50 Shades Of That’s Not How You Do That

SonOfSpam

Shit, if it was about lesbians, I might actually watch it.

Horatio Cornblower

If you want to see lesbians whacking at each other I’ll take you up to Northhampton on the weekend the new Birkenstocks go on sale.

SonOfSpam

I’m in. That sounds spectacular.

SonOfSpam

I’ve seen the scene, and yes, it’s just fine.

SonOfSpam

THEY JUST GOT PLAYED OFF WITH CHRISTOPHER CROSS HAHAHAHAHAHA!!!

Horatio Cornblower

SAIL AWAY MOTHERFUCKERS!

Gratliff

ROCKY! ROCKY! ROCKY!

SonOfSpam

Midget Mexican Actor’s voice is very Montalban-esque, which is a compliment.

Horatio Cornblower

This goddamn Mexican actor took that acting job I had as Che Guevera. Fucker.

Horatio Cornblower

Things that range between 6 and 35 minutes long? I’ll take ‘What Is My Honeymoon’ for 400, Alex.

SonOfSpam

Hey, we gonna liveblog the gay miniseries starting tomorrow? Because I have some jokes.
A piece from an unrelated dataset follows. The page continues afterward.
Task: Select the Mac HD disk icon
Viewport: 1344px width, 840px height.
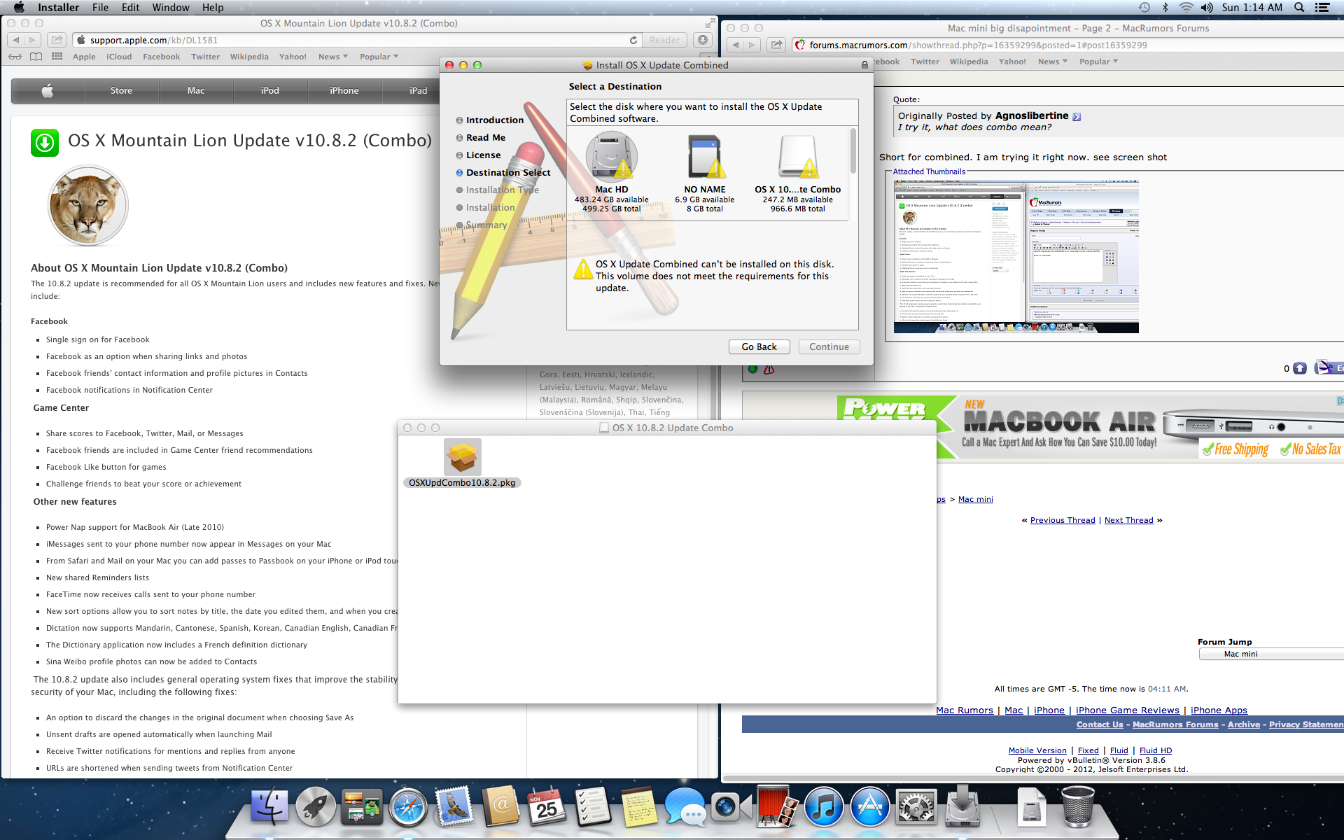Action: (611, 157)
What’s that? I’m no longer welcome on the internet?

SonOfSpam

Sting has several songs ready for any journalistic decapitations.

The album will be called “Zatwrita Beheada”

SonOfSpam

I think we’re supposed to enjoy this, but I’d like Sting to change it up and finish with Murder By Numbers.

Horatio Cornblower

Oh, a song by Sting?

/flips to spring training baseball

Gratliff

DO MESSAGE IN A BOTTLE

SonOfSpam

Ok, so same general idea.

Gratliff

I also think Sting is one of those stuck up assholes who resents the fact that people like his famous songs

Horatio Cornblower

I would mortgage my house to make that happen.